Well, her husband isn't really the spiritual type. His spiritual depth is entirely based on the size of the bowl he's getting ready to smoke. Being high most of their days, they are given the illusion of being "higher thinkers" and have come to the conclusion that they are "smarter than God". He knows better than anybody is his basic philosophy. Well, her grandmother kinda of eluded to the fact that she wanted me to try and convince her and her husband to come to church, to which I replied with my previous statement. Not in a judgemental way, but simply a matter of fact way,

According to the OP the grandmother only expressed a wish for the couple to come to church. The grandmother was not the gossip here.

She brought up a number of points about their lifestyle, as she's aware of everything I had spoken of to her in regards to that, but the main idea was to have me get them to come to church. I apologize for leaving out the depth and contents of the discussion, but it was a rather lengthy conversation.

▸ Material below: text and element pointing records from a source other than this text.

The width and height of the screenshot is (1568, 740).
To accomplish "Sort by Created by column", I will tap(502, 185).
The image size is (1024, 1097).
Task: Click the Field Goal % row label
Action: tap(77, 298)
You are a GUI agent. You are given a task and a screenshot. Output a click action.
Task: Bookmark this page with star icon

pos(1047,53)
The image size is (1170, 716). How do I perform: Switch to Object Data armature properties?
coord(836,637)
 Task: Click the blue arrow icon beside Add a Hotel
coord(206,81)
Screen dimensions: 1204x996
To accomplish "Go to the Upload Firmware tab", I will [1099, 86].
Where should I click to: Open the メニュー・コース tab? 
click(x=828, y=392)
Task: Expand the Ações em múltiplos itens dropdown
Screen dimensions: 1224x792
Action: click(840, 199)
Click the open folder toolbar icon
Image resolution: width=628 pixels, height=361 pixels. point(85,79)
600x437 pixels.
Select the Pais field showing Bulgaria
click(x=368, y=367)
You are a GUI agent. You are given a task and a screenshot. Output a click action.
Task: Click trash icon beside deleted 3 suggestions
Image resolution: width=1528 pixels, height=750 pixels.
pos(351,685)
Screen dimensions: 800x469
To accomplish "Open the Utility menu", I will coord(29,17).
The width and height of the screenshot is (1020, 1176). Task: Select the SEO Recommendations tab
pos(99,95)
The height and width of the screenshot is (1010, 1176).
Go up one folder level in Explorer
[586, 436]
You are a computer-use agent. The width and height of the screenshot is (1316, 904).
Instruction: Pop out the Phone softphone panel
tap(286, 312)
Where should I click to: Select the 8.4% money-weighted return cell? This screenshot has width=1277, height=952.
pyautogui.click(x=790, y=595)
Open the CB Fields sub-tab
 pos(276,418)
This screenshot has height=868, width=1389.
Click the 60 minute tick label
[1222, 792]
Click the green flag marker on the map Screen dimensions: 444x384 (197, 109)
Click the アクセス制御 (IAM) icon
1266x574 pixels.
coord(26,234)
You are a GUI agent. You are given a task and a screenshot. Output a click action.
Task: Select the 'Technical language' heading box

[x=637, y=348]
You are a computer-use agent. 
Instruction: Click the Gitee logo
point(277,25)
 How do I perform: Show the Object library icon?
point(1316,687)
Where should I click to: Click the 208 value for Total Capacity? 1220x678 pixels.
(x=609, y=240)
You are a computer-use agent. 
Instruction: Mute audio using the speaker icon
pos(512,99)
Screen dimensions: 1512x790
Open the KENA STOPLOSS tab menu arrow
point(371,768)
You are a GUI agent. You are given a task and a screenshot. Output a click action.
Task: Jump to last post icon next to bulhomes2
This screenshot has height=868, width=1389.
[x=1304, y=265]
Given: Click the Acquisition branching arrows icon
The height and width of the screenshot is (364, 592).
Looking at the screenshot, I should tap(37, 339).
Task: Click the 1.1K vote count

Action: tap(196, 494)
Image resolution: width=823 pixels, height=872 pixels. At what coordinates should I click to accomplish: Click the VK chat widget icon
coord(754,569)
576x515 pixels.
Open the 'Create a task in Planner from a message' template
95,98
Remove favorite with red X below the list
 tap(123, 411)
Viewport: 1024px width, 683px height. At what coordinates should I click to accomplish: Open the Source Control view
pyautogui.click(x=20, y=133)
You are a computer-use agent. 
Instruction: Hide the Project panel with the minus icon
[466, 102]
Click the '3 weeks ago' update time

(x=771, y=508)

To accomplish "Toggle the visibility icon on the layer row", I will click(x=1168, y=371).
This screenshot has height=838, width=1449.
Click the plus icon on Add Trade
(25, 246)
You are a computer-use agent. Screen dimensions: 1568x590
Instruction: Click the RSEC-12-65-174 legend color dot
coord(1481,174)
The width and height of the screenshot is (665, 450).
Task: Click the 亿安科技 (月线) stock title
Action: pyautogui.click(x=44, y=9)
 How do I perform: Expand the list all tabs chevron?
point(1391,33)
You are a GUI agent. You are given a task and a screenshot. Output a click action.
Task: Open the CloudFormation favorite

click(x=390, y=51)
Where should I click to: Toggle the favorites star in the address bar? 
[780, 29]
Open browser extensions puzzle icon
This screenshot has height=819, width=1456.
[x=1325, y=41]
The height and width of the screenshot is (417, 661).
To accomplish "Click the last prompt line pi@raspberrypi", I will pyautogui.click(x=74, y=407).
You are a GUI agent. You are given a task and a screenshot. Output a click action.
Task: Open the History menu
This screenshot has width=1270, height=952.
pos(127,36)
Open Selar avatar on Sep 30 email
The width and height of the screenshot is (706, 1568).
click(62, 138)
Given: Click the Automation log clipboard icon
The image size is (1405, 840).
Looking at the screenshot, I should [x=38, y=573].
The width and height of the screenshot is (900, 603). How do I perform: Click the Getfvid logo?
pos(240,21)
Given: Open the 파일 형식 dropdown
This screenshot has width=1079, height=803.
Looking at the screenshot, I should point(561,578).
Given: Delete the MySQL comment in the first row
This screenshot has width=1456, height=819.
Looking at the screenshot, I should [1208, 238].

I think the point I was trying to make was that I just dont see how this is gossiping nor slandering this couple, just in what was written I saw a grandmother trying to find avenues to bring her grandchild back into the fold. Sometimes in our thinking we sometimes say too much to make a point or bring home the problem. If thats the case then we are all completely guilty for talking about our kids, parents, friends, etc, to our friends, pastors etc when we are looking for advice or ways to help others. And really I think that is all the grandmother was trying to do is find other ways to talk the grandkid into coming back to church.